In 52 patients with coronary artery disease, left ventricular cineangiography findings had no relation to functional classification or maximal physical work capacity.
Observational (n=52)
How do findings from coronary angiography and left ventricular cineangiography correlate with clinical and electrocardiographic data in patients with angina pectoris?
Left ventricular angiography provides unique anatomic and physiological information that complements clinical and electrocardiographic evaluation in patients with coronary artery disease.

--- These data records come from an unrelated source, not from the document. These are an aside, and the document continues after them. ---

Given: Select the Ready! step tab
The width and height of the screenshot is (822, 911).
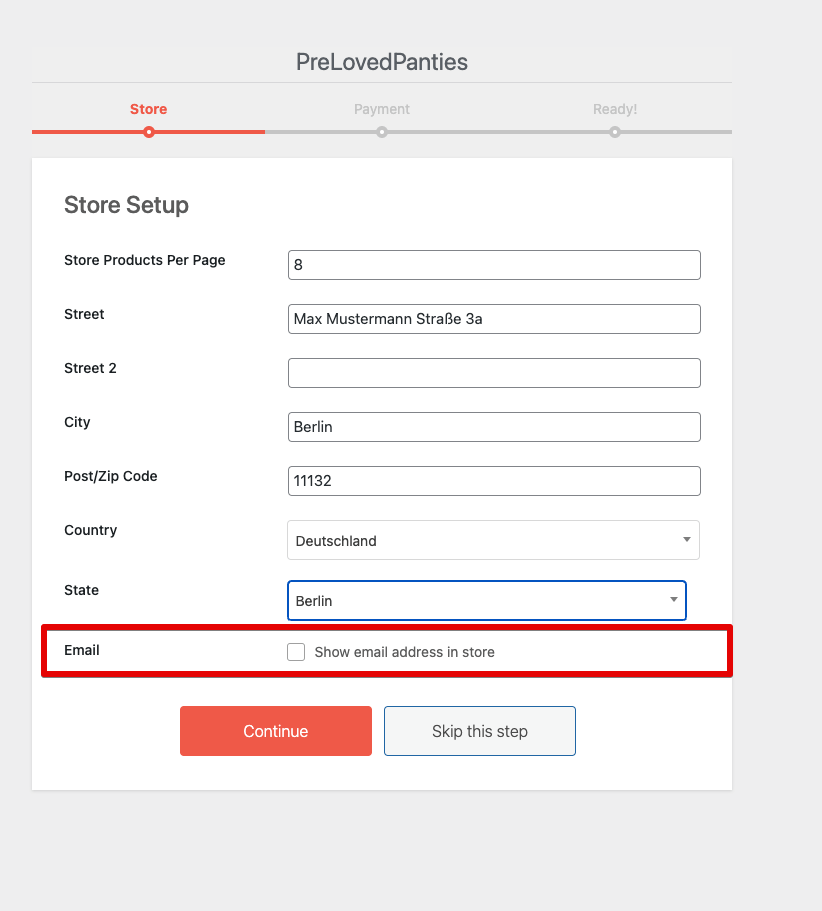Looking at the screenshot, I should coord(615,109).
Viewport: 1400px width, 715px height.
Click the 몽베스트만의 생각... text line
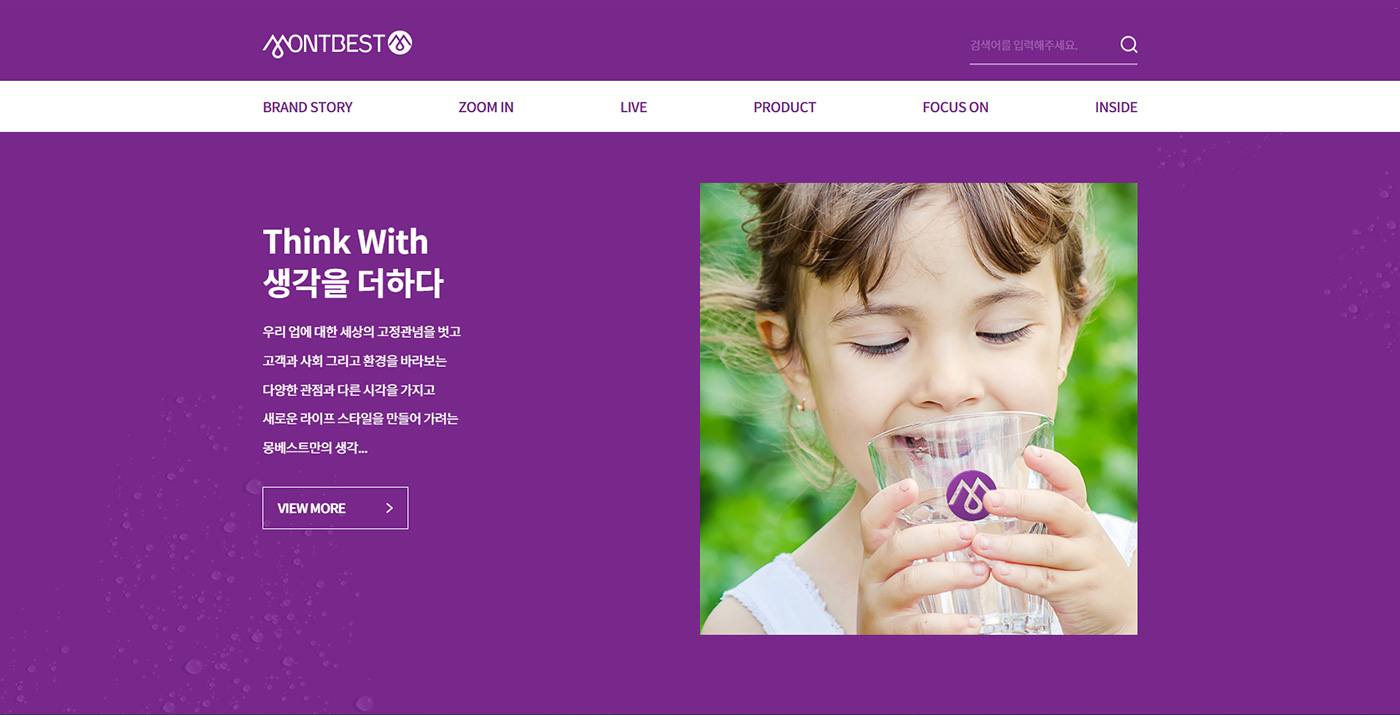tap(315, 448)
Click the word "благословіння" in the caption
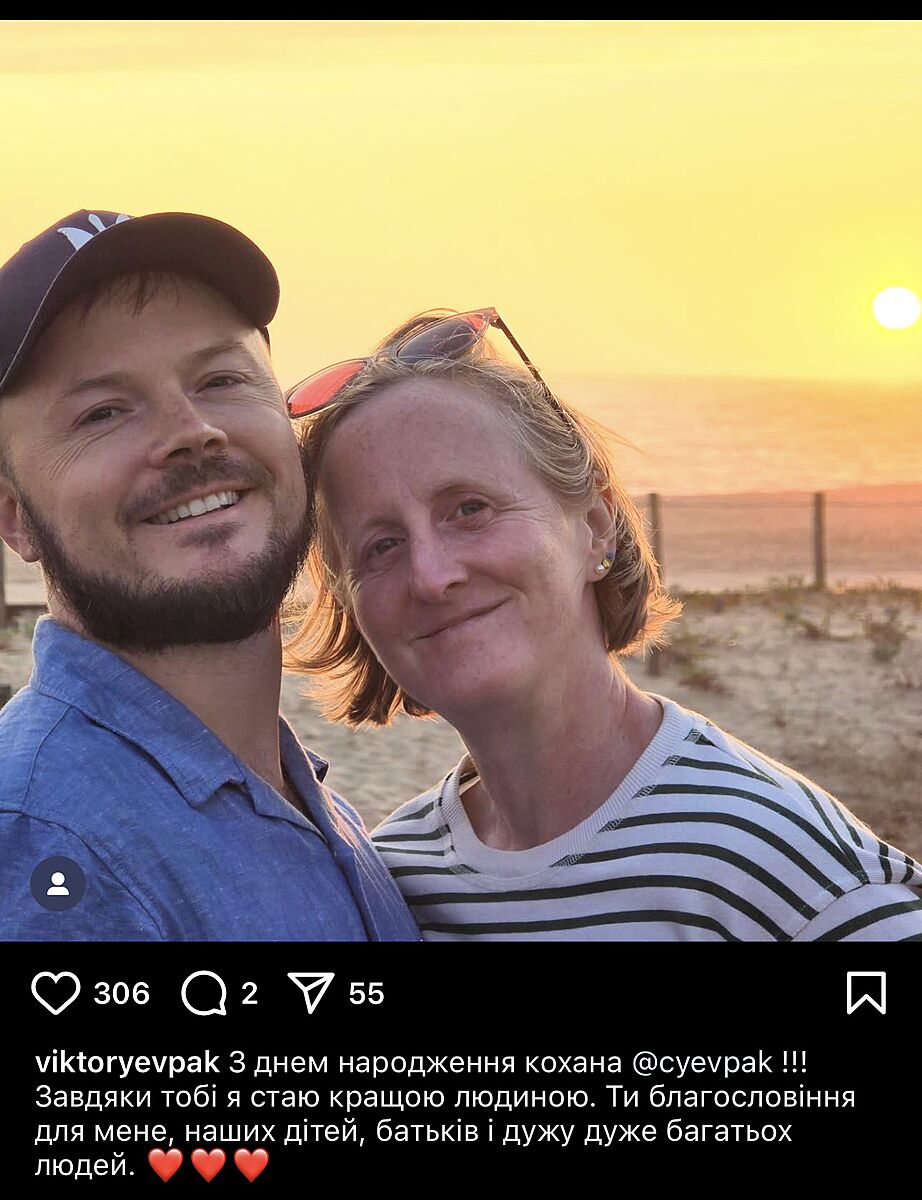Screen dimensions: 922x1200 [752, 1097]
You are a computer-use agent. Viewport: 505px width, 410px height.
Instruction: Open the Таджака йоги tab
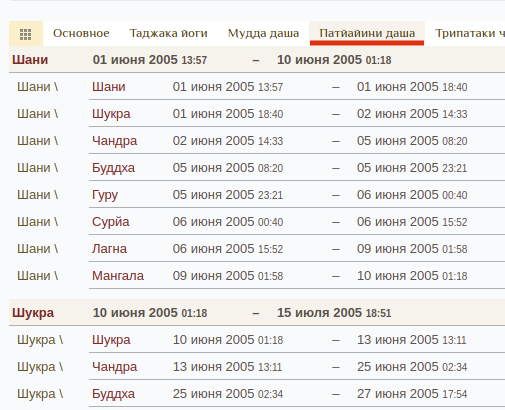coord(168,33)

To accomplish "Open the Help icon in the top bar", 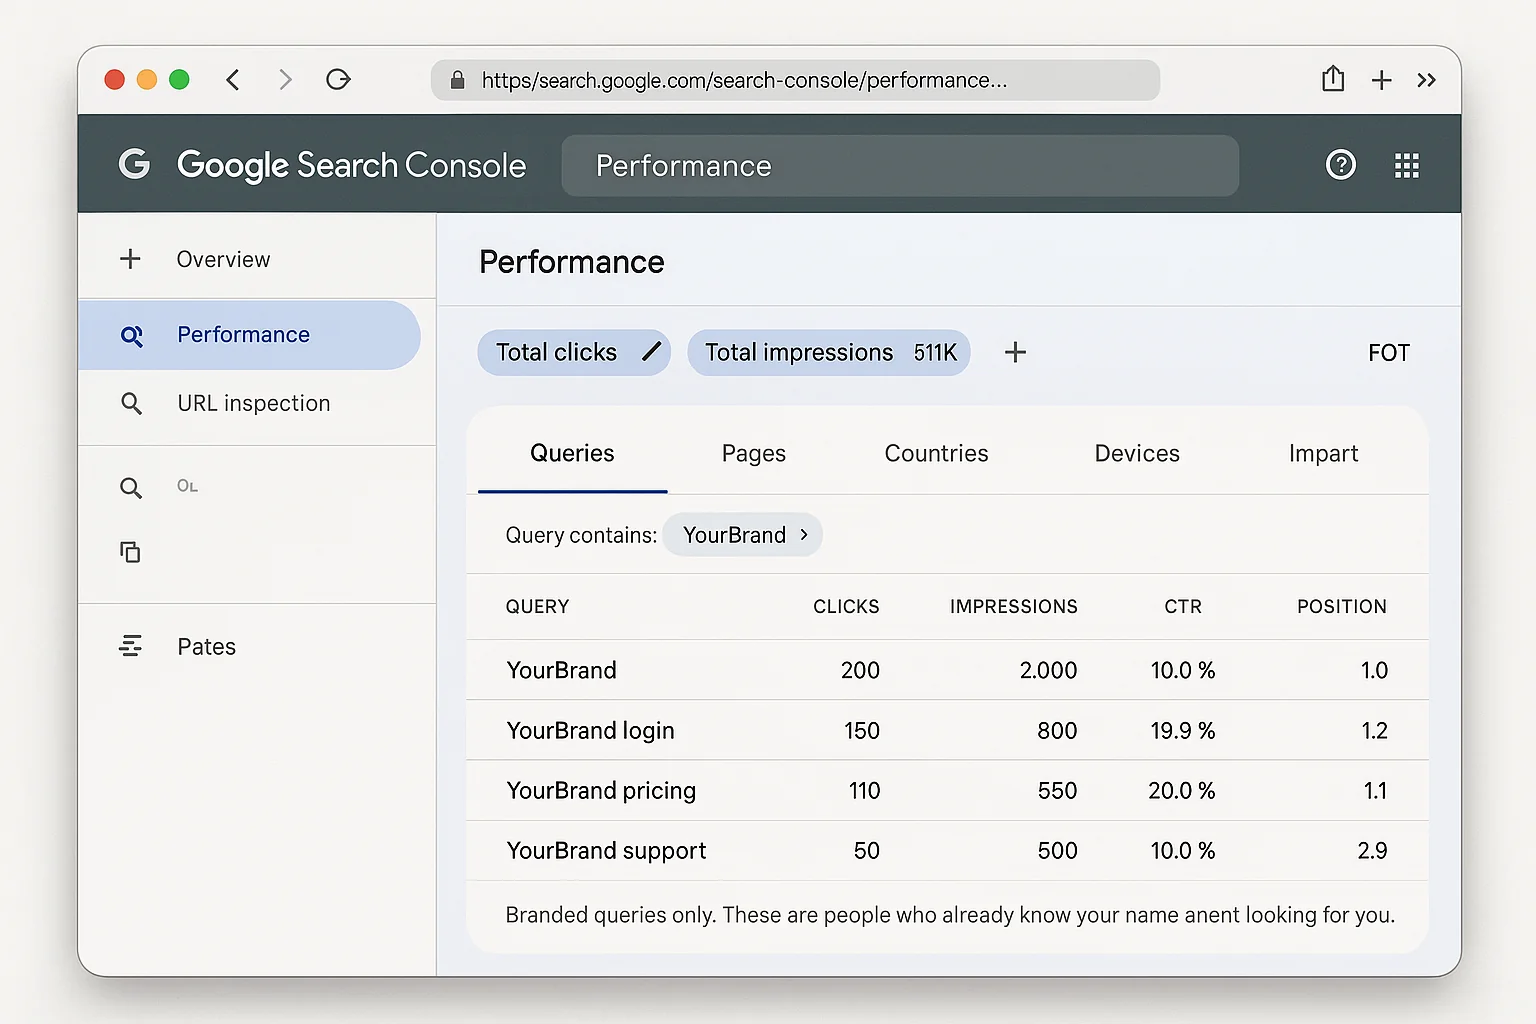I will click(1340, 165).
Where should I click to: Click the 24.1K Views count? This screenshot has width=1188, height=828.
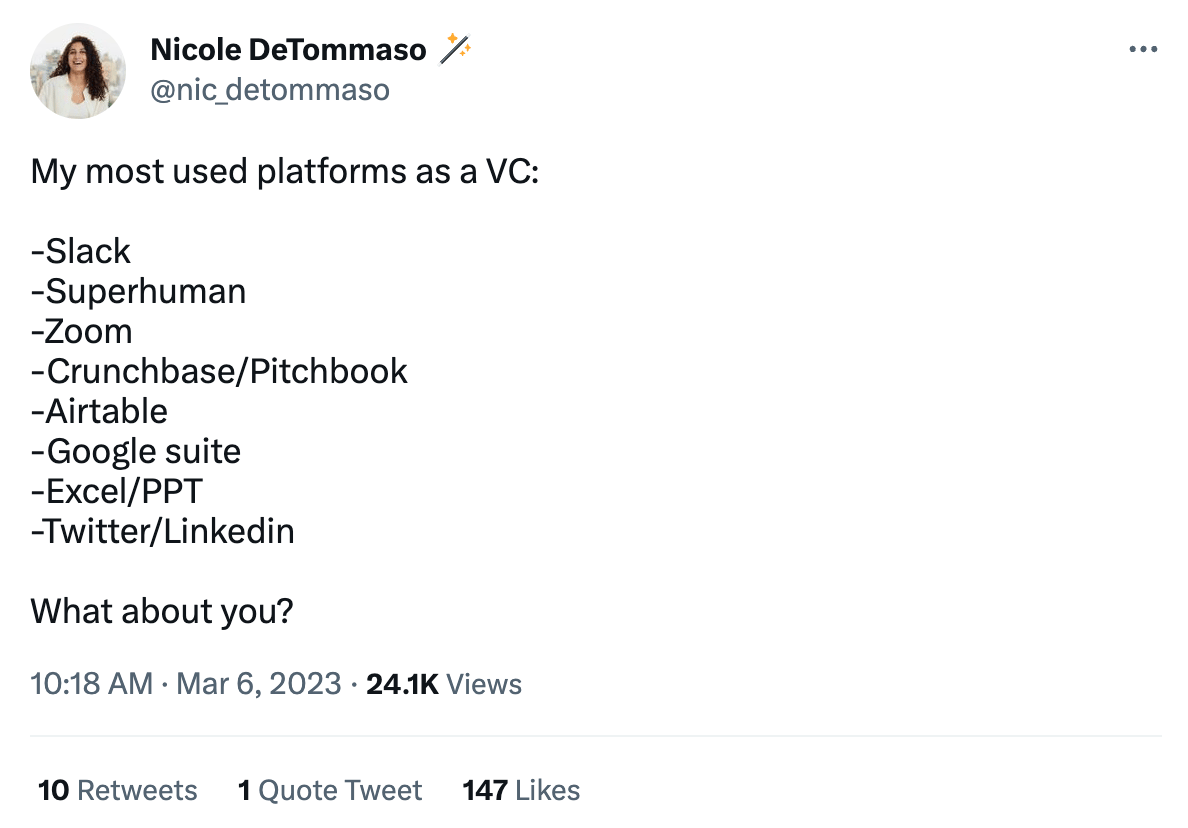444,683
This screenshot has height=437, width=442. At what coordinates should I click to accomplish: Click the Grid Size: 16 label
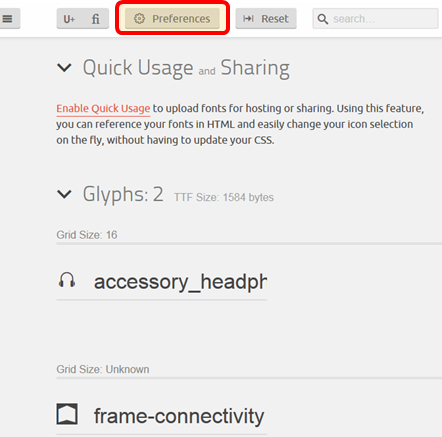[87, 235]
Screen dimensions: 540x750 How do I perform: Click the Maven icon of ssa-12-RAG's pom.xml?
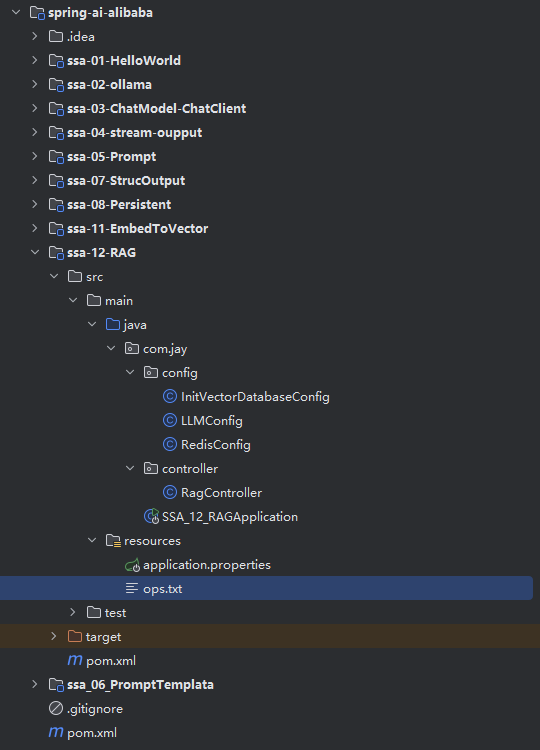pyautogui.click(x=75, y=661)
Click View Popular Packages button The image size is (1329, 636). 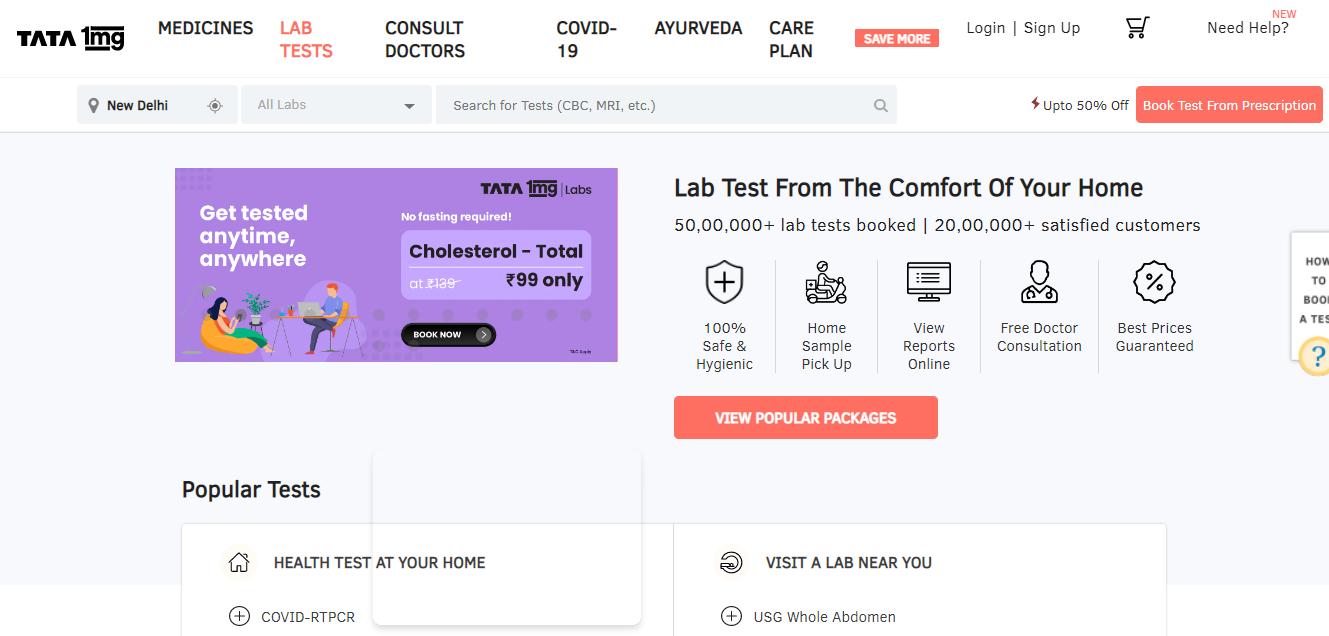(x=805, y=418)
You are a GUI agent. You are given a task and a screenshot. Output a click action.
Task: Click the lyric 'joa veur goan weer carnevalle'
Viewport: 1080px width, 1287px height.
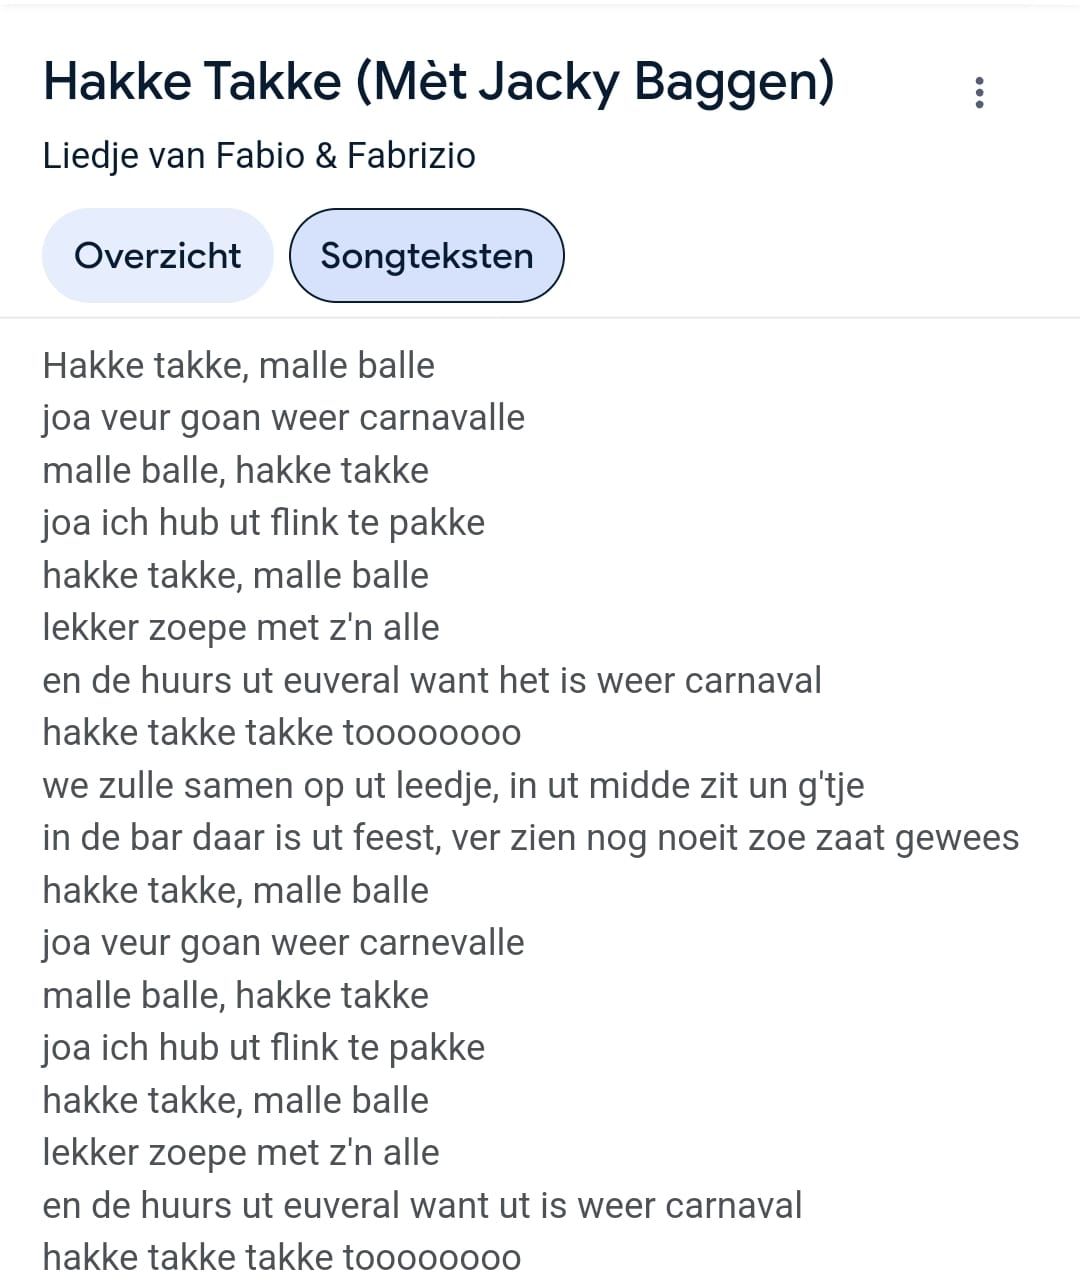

The findings at coronary angiography and left ventricular cineangiography were compared with clinical data in 52 cases of coronary artery disease. A semiquantitative estimation of left ventricular end-diastolic and end-systolic volumes was used, as well as the identification of local dysfunction in the left ventricular wall. The findings at ventriculography had no relation to the functional classification or the maximal physical work capacity. Thus the limiting factor is angina pectoris and not primarily changes in the left ventricular wall after infarction. Similarly, retrograde filling of stenosed arteries by collateral channels was not correlated to the degree of left ventricular dysfunction or to physical work capacity. Patients with slight to moderate coronary artery stenosis had a normal left ventricular contraction pattern, and in no instance did the electrocardiogram indicate previous myocardial infarction. On the other hand, a normal electrocardiogram as well as a normal left ventricular contraction pattern was seen with severe coronary artery stenosis. There was a fair correspondence between the localization of infarcts according to the electrocardiograms and the left ventricular angiograms. There seemed to be more false negative electrocardiographic diagnoses of posterior-than of anterior-wall infarction. It is concluded that left ventricular angiography provides anatomic and some physiological information that no other method can give. Its use with other clinical and laboratory methods adds considerably to the accuracy in diagnosis and evaluation of patients with coronary artery disease.
Björk et al. (Fri,) conducted a observational in Coronary artery disease (n=52). Left ventricular cineangiography and coronary angiography vs. Clinical data and electrocardiogram was evaluated on Correlation between angiographic findings and clinical data. In 52 patients with coronary artery disease, left ventricular cineangiography findings had no relation to functional classification or maximal physical work capacity.